In Harry Potter’s world, invisibility is a highly coveted attribute, whether it’s just a knack for keeping the professor from calling on you or a true disappearing act enabled by the cloak of invisibility. In radiology, invisibility is problematic — and becoming more so.
Despite the fact that patient centeredness is a core principal in today’s healthcare reform, most patients remain unaware of the contribution radiologists make to their care. In the past, this was an unfortunate fact we all accepted. Today, it’s a serious issue.
To make matters worse, the huge preponderance of high-deductible care plans means patients are being introduced to radiologists in the unhealthiest possible way: via a bill for their services.
But the problem facing radiology goes far beyond mere introductions. The fact is, radiologists have the potential to contribute at a much higher level to both patient care and provider diagnostics.

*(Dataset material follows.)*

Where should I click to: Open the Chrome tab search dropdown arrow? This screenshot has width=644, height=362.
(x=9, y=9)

The biggest obstacle at the moment is legacy technology that’s not conducive to the type of communication, data extraction, and data analysis that would bring radiology out of the shadows, so to speak.

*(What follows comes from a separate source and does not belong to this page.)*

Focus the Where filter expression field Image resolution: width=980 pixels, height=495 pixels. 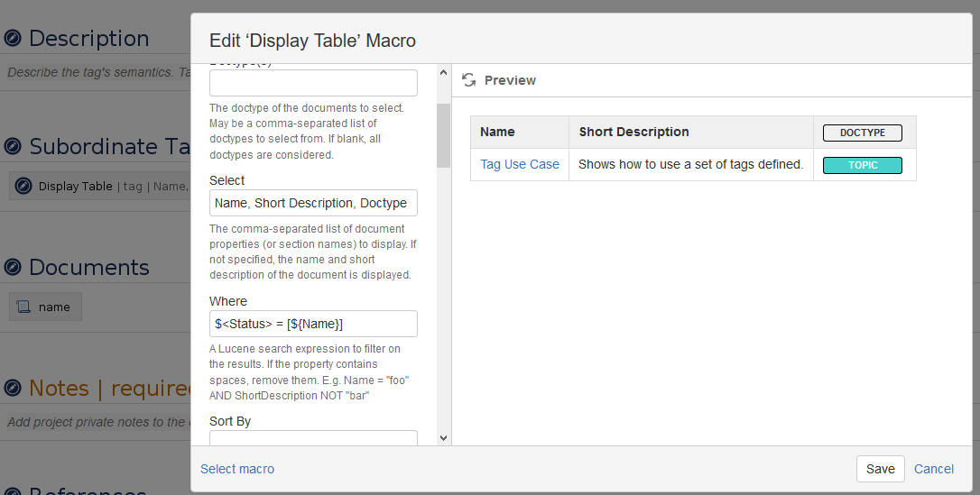click(313, 324)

Fortunately, newer radiology systems incorporate both sophisticated communication workflow engines (including critical results communication) and advanced data extraction/analysis. Radiology systems allow for real-time consultation, critical results management, and flagging of interesting files. They also support physician quality review systems and act as a hub for aggregating and manipulating data from multiple sources.
With qualitative intelligence & communication systems like these, radiologists can more easily participate in the patient-care cycle and radiology departments can move further toward their new paradigm as a key clinical decision support center.